10. Market Forces and Regulation Bring About Change

“If private markets are slow to fix mounting problems that the property sector has played a central role in creating — notably climate change and housing affordability — some industry groups are calling for collective voluntary action,” the report said. But, based on the growing number of regulations under consideration at the local, state and federal levels, governments may be “getting impatient about the limited progress.”
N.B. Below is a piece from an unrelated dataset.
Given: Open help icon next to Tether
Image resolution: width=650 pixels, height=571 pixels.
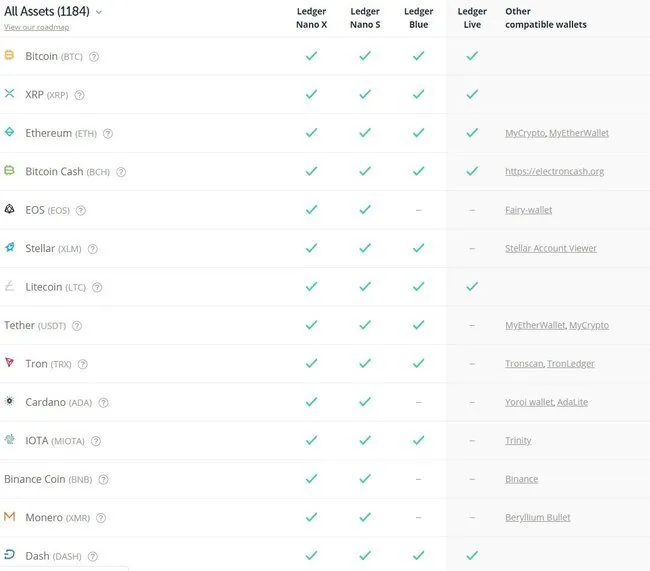Looking at the screenshot, I should point(77,326).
Areas facing increased regulation include:

  • ESG. Complying with ESG requirements means making capital improvements in buildings to reduce carbon impacts, but also creating systems to measure them and training staff to generate reports. These activities are costly and “could favor larger, better-capitalized investors, leading to more industry consolidation,” the study said.
  • Addressing housing affordability and blight. With housing costs continuously straining household budgets, some state and local governments are resorting to regulation to address affordability and blight.
    • Rent control. As of spring 2022, at least 17 states were considering some form of rent control legislation, according to the National Multifamily Housing Council. Additionally, some local jurisdictions like Boston and Miami were also considering rent control laws. Several of these initiatives already failed to pass, “but the volume and range of these proposals show just how widespread the concerns are, and some of these initiatives could be revived if rents do not cool soon,” the study said.
    • Vacancy taxes. “These taxes can take various forms, but the goal is to increase the effective supply of housing by imposing costs on landlords who keep housing units vacant,” the study said. By encouraging property owners to put their buildings to productive use, the report indicates that blight can be addressed. For example, Oakland, California, enacted a flat vacant property tax of $6,000 on houses and nonresidential properties and $3,000 on condominium units used for less than 50 days a year. Vacancy taxes have been considered by several other cities in recent years, but “[they have] either rejected them or not yet voted on them,” the study said.